Feel free to use any kind of sturdy green for this dish – kale and collard greens are great, chard too. Spinach might be a bit too delicate. I’ve added the optional peanut butter just for fun. So many African recipes include peanut butter, and I thought it would lend itself very well here with the tomatoes and greens.

 

Ingredients

1 medium onion, chopped, about 2 cups
2 tbsp. oil
1 lb. kale and or collard greens, or a combination, ribs removed and leaves chopped
2 tomatoes, chopped, about 2 cups
3 large cloves garlic, chopped or sliced
1 tsp. cumin seed, or 1 tsp. ground cumin
1 tsp. ground coriander
1 tsp. kosher salt
½ to ¾ cup water
2 tbsp. peanut butter (optional)
lemon wedges (optional)


Directions

Grab a large frying pan and add the oil. Add the onions and garlic after the pan has warmed up, and sauté over medium heat until softened. Add the tomatoes and simmer until they start to break down, just a few minutes, then add the cumin, coriander and salt.

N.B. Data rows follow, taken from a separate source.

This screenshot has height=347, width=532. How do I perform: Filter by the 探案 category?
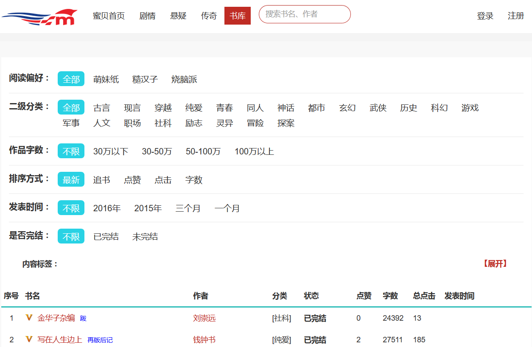[x=286, y=123]
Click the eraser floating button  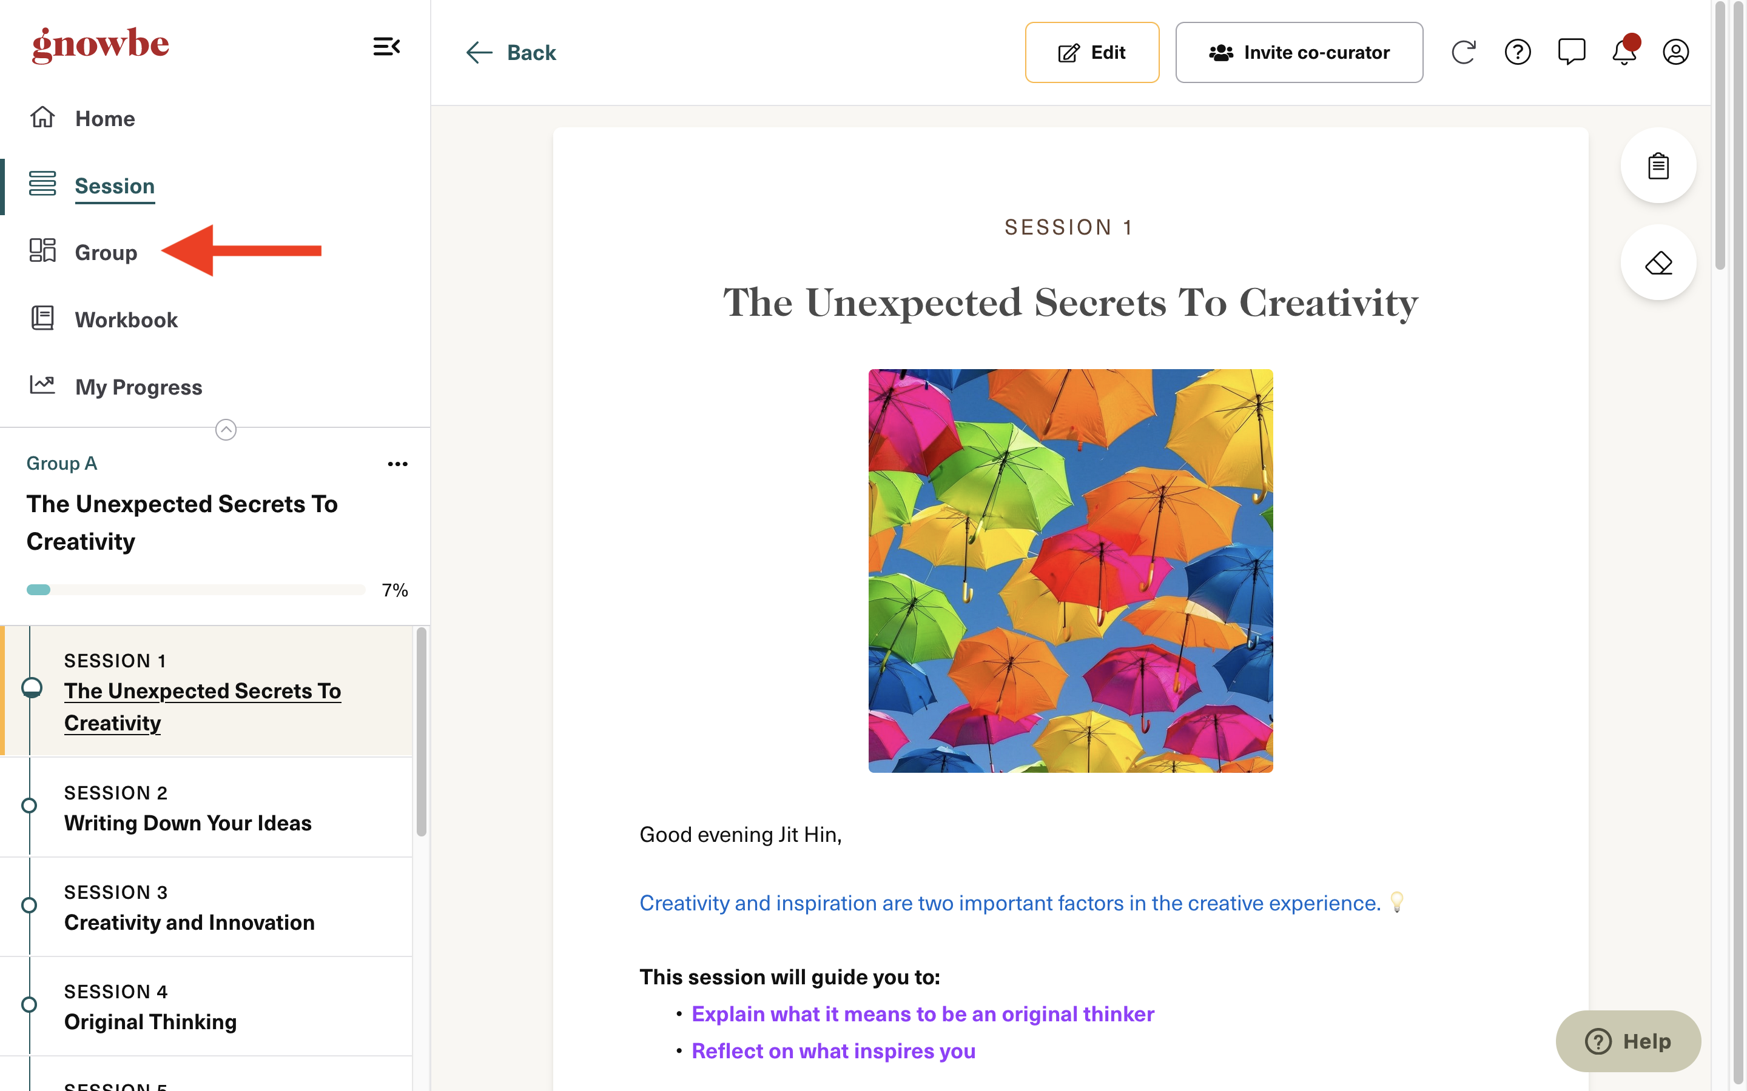pos(1658,263)
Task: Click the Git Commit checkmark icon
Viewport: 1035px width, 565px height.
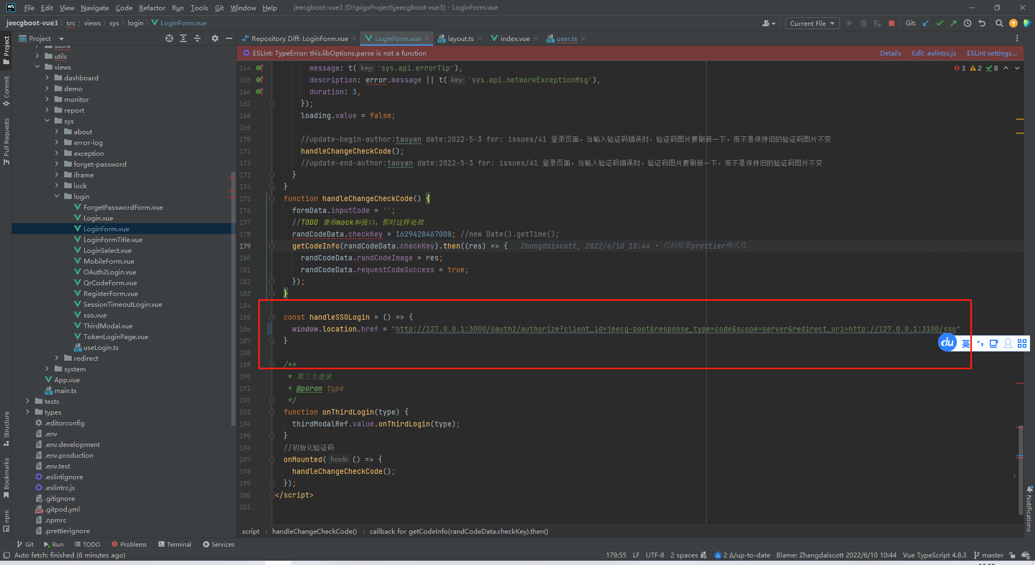Action: coord(940,23)
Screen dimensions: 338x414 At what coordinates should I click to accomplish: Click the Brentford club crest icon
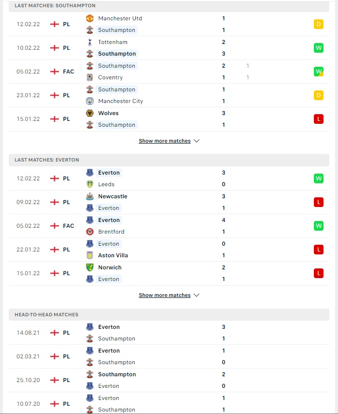click(90, 232)
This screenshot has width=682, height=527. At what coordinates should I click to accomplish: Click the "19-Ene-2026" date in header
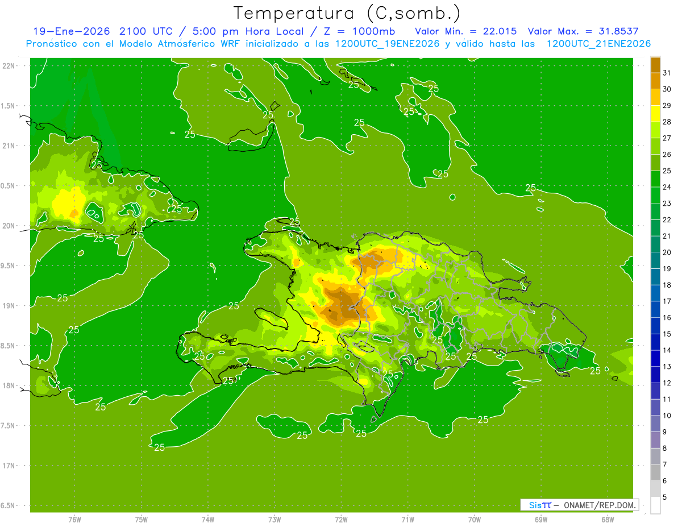pos(70,31)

Let everything simmer together for one more minute.

Add the greens to the sauté pan and mix well with the tomato mixture. Start by adding ½ cup of water, give it a good stir, place a lid on the pan and let simmer over medium heat for 5 minutes. Remove the lid and stir in the peanut butter. There should still be enough liquid in the pan so that this will all blend together smoothly. Cover pan again and continue to simmer for a few more minutes, or until the greens are as tender as you like them.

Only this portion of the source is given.